Spirabiliibacterium

Scientific classification
- Domain: Bacteria
- Kingdom: Pseudomonadati
- Phylum: Pseudomonadota
- Class: Gammaproteobacteria
- Order: Pasteurellales
- Family: Pasteurellaceae
- Genus: Spirabiliibacterium Bisgaard & Christensen, 2019
- Type species: Spirabiliibacterium mucosae Bisgaard & Christensen, 2019
- Species: Spirabiliibacterium mucosae; Spirabiliibacterium pneumoniae; Spirabiliibacterium falconis;

= Spirabiliibacterium =

Genus of bacteria in the family Pasteurellaceae

Spirabiliibacterium is a genus of Gram-negative, non-spore forming, non-motile bacteria in the family Pasteurellaceae. It was established in 2019 following the reclassification of previously unclassified Pasteurella-like organisms grouped under Bisgaard taxon 14 and 32. The genus includes species primarily isolated from the respiratory tract of birds.

== Taxonomy ==
The genus Spirabiliibacterium was proposed by Bisgaard and Christensen in 2019 based on a combination of phenotypic, biochemical, and whole-genome sequence analyses.

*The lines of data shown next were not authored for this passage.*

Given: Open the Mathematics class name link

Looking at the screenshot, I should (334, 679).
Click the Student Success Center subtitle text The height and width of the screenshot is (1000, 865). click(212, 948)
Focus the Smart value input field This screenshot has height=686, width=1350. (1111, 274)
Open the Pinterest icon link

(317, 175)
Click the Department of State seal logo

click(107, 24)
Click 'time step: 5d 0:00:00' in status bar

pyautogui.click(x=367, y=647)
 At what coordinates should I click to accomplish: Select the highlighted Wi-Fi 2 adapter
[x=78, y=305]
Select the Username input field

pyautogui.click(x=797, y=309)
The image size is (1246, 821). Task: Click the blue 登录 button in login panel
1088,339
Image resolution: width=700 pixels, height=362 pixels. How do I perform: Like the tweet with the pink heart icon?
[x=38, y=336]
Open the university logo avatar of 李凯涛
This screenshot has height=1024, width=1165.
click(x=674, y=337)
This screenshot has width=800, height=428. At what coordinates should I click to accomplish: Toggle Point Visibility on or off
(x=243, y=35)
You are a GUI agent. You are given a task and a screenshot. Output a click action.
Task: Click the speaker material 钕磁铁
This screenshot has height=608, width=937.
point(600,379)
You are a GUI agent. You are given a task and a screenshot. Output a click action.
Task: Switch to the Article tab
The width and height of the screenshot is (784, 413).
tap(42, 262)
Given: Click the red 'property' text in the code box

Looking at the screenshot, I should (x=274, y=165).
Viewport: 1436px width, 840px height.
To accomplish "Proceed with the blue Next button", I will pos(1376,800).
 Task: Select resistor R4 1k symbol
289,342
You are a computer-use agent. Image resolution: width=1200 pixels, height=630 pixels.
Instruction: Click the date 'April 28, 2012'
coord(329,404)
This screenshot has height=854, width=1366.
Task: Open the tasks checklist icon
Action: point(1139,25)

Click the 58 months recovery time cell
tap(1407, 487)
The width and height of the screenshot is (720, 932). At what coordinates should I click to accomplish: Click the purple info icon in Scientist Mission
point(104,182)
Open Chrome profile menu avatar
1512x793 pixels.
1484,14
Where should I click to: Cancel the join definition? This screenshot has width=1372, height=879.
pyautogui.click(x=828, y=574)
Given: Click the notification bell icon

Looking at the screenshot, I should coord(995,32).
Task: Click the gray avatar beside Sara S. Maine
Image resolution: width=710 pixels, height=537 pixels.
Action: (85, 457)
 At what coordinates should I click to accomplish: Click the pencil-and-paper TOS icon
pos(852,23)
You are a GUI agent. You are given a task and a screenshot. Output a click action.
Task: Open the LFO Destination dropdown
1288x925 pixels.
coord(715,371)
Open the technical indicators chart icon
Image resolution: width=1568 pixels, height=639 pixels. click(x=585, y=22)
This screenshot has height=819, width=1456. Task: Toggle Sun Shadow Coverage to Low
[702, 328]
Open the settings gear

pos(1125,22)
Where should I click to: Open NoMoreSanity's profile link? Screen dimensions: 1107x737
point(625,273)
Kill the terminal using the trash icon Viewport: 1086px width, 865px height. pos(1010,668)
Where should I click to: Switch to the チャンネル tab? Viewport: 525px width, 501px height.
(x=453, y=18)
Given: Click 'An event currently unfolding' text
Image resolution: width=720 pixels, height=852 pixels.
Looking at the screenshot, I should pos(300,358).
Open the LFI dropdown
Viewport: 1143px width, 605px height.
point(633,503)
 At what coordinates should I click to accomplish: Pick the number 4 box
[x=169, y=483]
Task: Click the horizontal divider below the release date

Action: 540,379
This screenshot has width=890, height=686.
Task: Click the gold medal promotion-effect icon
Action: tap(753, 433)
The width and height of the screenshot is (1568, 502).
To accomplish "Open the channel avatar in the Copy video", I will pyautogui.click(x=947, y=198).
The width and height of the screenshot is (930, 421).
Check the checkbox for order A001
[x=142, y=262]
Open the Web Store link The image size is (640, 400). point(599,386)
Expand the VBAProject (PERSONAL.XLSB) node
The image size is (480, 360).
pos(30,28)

The genus currently includes the following species:
- Spirabiliibacterium mucosae
- Spirabiliibacterium pneumoniae
- Spirabiliibacterium falconis

The type species is Spirabiliibacterium mucosae. The name is derived from the Latin spirabilis (breathable) and bacterium, referring to its association with respiratory infections in birds.